The new coverage exposed 11 failures. All fixed in one commit:

AEAD cipher state guards (4 tests)

  • HybridCipher base class now tracks has_update_called; setAAD throws if called after update (OCB, ChaCha20-Poly1305 silently accepted misordered AAD, allowing AAD truncation attacks)
  • CCMCipher::update for decipher no longer throws on missing-tag verification — defers to final() so the failure surfaces at the documented place
  • ChaCha20Poly1305Cipher::final() explicitly checks auth_tag_state for decipher (OpenSSL's chacha20-poly1305 EVP_CipherFinal_ex doesn't surface a missing tag, silently accepting unauthenticated ciphertext)
  • setAuthTag overrides on OCB and ChaCha20-Poly1305 now also transition auth_tag_state (was only the base method)

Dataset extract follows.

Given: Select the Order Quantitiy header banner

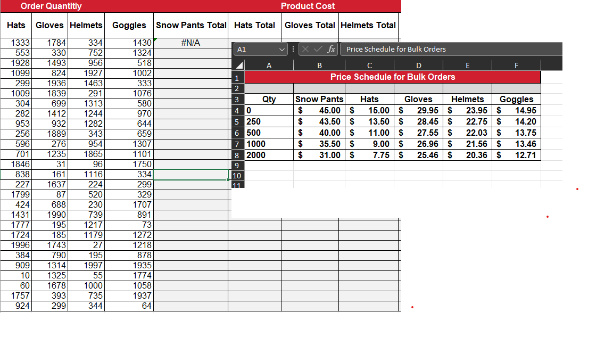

ECDSA P1363↔DER auto-detect (1 test)

  • HybridEcKeyPair::verify was unconditionally converting sigs P1363→DER, failing for callers that pass DER (subtle.verify with dsaEncoding:'der', Node-API path). Now: if sig_len == 2*n treat as P1363 and convert, otherwise pass through.

Random fixes (4 tests)

  • randomInt async callback was passing undefined instead of null as the error arg
  • randomFill async wasn't writing back to the caller's buffer (native works on a copy for thread safety); JS layer now copies the randomized window back to restore Node-API in-place semantics

HKDF Case 6 fixture (2 tests)

  • IKM hex string was 11 bytes of 0b but the expected OKM is the verbatim RFC 5869 A.6 vector requiring 22 bytes. Implementation was correct; the fixture had a typo.

Test plan

  • Rebuild iOS Pods + reload RN example app; metro log shows 0 failures (was 11 in latest run)
  • Same on Android
  • No regressions in previously-passing AEAD round-trip tests (CCM happy path with setAuthTag still works — the deferred error path only fires on misuse)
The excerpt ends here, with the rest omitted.